● **Written problem**
Reproduce every row below word for word, changing nothing.

● **Dataset rows**
* * *
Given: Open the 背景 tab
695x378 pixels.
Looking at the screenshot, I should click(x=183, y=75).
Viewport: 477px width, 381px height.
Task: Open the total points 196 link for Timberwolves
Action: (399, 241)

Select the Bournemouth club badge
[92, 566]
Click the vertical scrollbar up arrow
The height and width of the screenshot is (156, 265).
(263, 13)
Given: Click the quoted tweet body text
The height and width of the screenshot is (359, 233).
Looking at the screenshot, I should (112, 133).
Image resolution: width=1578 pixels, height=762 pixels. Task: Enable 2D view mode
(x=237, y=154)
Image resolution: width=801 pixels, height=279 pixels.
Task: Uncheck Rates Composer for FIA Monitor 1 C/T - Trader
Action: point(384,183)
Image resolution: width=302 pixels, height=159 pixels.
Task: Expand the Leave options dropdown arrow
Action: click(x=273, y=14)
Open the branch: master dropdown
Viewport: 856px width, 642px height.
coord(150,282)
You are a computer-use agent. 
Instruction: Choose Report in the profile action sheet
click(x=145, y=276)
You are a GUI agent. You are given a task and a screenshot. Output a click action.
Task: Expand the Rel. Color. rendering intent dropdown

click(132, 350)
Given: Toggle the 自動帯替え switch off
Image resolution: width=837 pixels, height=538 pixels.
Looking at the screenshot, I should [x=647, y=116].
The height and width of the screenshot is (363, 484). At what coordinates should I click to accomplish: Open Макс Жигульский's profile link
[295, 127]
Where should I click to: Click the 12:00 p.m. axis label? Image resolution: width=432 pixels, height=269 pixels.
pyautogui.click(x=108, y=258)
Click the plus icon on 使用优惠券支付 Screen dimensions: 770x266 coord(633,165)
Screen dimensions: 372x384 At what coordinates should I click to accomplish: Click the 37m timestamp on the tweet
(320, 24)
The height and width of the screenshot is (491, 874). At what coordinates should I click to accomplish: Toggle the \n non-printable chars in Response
* * *
● **Output for this task**
Given: Open the 背景 tab
695x378 pixels.
Looking at the screenshot, I should click(x=183, y=75).
Viewport: 477px width, 381px height.
Task: Open the total points 196 link for Timberwolves
Action: (399, 241)

Select the Bournemouth club badge
[92, 566]
Click the vertical scrollbar up arrow
The height and width of the screenshot is (156, 265).
(263, 13)
Given: Click the quoted tweet body text
The height and width of the screenshot is (359, 233).
Looking at the screenshot, I should (112, 133).
Image resolution: width=1578 pixels, height=762 pixels. Task: Enable 2D view mode
(x=237, y=154)
Image resolution: width=801 pixels, height=279 pixels.
Task: Uncheck Rates Composer for FIA Monitor 1 C/T - Trader
Action: point(384,183)
Image resolution: width=302 pixels, height=159 pixels.
Task: Expand the Leave options dropdown arrow
Action: click(x=273, y=14)
Open the branch: master dropdown
Viewport: 856px width, 642px height.
coord(150,282)
You are a computer-use agent. 
Instruction: Choose Report in the profile action sheet
click(x=145, y=276)
You are a GUI agent. You are given a task and a screenshot. Output a click action.
Task: Expand the Rel. Color. rendering intent dropdown

click(132, 350)
Given: Toggle the 自動帯替え switch off
Image resolution: width=837 pixels, height=538 pixels.
Looking at the screenshot, I should [x=647, y=116].
The height and width of the screenshot is (363, 484). At what coordinates should I click to accomplish: Open Макс Жигульский's profile link
[295, 127]
Where should I click to: Click the 12:00 p.m. axis label? Image resolution: width=432 pixels, height=269 pixels.
pyautogui.click(x=108, y=258)
Click the plus icon on 使用优惠券支付 Screen dimensions: 770x266 coord(633,165)
Screen dimensions: 372x384 At what coordinates should I click to accomplish: Click the 37m timestamp on the tweet
(320, 24)
The height and width of the screenshot is (491, 874). At what coordinates should I click to accomplish: Toggle the \n non-printable chars in Response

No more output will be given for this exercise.